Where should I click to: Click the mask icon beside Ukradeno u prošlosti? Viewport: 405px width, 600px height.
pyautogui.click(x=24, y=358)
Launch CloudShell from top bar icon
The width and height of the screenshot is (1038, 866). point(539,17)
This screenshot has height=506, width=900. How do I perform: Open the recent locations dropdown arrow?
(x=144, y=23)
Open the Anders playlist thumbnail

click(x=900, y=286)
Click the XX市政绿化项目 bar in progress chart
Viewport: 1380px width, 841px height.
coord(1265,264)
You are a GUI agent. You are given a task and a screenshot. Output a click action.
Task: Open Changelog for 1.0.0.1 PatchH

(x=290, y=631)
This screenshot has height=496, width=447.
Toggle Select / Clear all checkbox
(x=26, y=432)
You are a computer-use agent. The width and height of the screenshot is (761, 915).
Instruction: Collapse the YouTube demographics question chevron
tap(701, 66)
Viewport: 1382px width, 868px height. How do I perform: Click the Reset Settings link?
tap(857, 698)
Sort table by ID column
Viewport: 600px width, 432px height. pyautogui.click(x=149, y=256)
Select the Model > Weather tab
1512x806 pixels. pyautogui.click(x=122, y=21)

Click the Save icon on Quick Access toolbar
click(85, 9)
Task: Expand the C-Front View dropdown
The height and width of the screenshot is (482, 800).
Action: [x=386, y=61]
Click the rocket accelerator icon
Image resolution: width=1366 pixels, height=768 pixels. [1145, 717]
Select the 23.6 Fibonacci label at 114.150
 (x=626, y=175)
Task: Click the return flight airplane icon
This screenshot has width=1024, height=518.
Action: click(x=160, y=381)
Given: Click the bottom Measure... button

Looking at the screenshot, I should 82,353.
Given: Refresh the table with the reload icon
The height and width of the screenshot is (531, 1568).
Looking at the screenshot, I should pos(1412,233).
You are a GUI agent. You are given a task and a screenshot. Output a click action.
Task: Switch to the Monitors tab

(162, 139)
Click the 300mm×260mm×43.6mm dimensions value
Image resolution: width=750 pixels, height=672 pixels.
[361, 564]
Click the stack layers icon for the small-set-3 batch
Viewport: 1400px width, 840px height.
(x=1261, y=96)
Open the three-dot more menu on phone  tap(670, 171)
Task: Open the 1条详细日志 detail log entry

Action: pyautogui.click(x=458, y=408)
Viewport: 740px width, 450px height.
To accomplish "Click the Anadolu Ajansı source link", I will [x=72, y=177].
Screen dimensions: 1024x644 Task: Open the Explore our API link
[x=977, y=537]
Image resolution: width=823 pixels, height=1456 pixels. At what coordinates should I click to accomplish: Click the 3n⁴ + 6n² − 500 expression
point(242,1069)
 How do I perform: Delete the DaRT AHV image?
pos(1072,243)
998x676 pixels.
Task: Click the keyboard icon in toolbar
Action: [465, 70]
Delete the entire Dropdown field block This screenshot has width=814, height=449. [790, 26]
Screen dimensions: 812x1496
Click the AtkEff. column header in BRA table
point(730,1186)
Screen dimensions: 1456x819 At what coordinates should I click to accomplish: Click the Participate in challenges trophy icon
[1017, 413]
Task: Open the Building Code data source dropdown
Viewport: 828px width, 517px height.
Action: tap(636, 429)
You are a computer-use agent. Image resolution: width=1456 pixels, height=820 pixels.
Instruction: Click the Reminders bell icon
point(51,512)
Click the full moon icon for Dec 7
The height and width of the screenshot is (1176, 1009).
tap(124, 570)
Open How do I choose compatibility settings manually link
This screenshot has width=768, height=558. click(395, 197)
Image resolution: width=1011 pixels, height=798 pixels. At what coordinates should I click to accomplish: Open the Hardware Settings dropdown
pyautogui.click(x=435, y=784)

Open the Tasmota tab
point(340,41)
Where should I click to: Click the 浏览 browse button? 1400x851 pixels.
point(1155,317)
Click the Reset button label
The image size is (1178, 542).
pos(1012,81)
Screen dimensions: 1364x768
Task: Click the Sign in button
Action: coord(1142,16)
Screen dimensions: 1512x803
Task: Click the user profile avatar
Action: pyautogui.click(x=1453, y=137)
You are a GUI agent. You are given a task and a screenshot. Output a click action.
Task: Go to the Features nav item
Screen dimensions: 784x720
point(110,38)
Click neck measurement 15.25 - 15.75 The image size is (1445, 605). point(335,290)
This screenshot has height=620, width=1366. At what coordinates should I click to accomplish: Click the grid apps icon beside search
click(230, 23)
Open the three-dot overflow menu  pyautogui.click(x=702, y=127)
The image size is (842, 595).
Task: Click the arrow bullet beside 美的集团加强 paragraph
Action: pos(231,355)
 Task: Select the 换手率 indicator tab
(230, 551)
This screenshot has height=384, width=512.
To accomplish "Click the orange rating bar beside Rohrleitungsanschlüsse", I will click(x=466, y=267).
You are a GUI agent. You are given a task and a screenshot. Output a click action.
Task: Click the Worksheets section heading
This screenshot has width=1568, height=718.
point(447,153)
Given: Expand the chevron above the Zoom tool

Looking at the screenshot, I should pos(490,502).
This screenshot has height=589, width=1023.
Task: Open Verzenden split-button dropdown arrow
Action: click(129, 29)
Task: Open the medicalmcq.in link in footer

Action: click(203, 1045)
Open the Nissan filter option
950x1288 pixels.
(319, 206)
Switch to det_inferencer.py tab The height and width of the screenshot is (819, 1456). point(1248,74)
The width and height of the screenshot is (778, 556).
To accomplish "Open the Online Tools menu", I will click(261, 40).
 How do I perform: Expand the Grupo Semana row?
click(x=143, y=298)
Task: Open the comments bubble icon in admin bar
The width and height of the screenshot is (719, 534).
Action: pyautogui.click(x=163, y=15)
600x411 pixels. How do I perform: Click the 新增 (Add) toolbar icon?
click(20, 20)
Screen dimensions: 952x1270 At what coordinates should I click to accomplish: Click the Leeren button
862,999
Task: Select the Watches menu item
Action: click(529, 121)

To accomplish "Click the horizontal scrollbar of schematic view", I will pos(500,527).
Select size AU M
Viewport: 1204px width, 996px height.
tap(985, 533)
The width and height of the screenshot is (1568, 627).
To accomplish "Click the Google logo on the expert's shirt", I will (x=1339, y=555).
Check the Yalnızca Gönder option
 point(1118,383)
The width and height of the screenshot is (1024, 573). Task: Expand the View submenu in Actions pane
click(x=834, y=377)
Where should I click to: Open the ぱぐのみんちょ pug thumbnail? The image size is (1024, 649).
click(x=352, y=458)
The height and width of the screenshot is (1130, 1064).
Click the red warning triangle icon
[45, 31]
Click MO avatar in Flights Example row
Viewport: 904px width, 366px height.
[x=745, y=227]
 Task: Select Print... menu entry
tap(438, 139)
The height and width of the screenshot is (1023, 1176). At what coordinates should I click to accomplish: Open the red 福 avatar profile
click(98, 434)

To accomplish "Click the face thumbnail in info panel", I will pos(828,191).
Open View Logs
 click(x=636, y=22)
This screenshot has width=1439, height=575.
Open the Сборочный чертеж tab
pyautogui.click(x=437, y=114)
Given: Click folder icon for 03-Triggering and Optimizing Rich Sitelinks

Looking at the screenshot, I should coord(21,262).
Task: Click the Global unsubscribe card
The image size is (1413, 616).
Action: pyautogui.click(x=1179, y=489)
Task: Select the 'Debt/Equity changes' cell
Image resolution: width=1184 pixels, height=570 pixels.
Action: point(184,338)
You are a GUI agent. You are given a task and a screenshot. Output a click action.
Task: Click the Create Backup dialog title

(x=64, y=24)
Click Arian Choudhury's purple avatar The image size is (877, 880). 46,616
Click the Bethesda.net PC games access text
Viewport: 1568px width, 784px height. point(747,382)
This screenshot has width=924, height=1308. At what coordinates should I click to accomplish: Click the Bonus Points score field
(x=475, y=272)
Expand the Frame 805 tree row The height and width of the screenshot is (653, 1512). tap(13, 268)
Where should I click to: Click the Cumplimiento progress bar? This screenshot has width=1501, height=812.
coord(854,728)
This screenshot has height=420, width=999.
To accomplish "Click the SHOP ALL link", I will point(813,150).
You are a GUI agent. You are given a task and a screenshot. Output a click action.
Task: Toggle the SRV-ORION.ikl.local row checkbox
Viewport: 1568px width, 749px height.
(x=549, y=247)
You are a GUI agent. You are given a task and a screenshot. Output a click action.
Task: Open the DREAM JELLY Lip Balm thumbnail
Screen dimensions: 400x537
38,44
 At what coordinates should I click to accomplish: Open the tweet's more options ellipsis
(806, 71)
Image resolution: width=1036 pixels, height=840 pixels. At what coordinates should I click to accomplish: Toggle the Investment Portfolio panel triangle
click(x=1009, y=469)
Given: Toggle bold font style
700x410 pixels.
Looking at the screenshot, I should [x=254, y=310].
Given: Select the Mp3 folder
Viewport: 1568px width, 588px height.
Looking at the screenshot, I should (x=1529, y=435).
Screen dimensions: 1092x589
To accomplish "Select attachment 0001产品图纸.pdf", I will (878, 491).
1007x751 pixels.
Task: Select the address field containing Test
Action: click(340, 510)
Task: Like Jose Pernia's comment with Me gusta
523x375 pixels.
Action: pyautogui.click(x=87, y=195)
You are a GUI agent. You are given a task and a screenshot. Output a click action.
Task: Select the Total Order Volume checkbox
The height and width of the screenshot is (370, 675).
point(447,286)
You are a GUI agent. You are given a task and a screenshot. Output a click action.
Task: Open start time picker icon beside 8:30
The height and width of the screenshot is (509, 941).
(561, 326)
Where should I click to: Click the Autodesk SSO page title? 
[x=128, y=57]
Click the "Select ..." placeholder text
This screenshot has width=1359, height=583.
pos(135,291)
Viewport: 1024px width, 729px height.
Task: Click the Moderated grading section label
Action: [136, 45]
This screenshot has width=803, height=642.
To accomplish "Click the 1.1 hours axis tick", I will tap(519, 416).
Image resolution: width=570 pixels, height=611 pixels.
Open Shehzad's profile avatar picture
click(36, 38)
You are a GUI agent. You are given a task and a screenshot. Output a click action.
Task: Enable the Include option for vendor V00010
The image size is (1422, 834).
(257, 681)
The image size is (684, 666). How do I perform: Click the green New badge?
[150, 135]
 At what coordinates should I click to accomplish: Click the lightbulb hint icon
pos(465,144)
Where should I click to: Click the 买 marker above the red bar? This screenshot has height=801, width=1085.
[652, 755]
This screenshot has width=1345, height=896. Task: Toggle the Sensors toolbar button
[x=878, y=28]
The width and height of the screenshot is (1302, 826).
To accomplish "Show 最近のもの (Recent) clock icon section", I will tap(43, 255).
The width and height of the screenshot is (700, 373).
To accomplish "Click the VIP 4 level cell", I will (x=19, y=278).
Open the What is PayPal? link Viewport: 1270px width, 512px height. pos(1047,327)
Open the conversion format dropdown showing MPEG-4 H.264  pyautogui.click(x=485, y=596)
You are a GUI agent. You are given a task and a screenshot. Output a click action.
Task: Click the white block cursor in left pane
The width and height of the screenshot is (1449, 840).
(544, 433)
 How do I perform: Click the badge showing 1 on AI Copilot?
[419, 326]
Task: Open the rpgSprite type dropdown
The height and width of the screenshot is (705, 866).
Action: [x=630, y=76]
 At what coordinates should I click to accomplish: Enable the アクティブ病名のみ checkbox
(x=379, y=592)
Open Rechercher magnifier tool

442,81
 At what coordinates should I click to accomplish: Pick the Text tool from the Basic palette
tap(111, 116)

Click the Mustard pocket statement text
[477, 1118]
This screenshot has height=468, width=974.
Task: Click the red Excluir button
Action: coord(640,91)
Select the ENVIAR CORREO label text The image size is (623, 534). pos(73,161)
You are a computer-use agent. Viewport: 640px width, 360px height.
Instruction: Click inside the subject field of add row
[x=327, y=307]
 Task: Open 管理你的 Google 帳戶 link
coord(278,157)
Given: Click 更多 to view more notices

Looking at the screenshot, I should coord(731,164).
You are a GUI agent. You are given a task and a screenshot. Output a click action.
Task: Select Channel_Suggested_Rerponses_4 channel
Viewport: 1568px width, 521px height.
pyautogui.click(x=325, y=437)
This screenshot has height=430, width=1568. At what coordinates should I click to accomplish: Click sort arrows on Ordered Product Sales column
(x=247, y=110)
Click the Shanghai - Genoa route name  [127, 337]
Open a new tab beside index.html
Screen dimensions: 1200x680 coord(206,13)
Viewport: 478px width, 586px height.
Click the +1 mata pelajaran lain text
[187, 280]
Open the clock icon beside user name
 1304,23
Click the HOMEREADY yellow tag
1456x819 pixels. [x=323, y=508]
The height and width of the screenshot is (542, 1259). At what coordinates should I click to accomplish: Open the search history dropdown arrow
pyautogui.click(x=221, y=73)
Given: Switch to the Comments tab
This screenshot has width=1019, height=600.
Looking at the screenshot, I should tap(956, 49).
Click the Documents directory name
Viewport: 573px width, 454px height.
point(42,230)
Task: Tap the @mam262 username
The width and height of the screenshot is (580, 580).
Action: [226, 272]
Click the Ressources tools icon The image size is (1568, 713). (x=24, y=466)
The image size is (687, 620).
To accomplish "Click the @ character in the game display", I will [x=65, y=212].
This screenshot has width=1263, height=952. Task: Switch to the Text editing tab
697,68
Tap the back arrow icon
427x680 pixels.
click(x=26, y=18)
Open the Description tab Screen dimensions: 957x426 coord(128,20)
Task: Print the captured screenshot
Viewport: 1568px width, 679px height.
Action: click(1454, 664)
=-=-=-=-=
Task details :: Please echo the listing lines above exactly, starting at the line that contains "How do I perform: Expand" and ending after the line that contains "Action: click(529, 121)".

Answer to this problem ::
 How do I perform: Expand the Grupo Semana row?
click(x=143, y=298)
Task: Open the comments bubble icon in admin bar
The width and height of the screenshot is (719, 534).
Action: pyautogui.click(x=163, y=15)
600x411 pixels. How do I perform: Click the 新增 (Add) toolbar icon?
click(20, 20)
Screen dimensions: 952x1270 At what coordinates should I click to accomplish: Click the Leeren button
862,999
Task: Select the Watches menu item
Action: click(529, 121)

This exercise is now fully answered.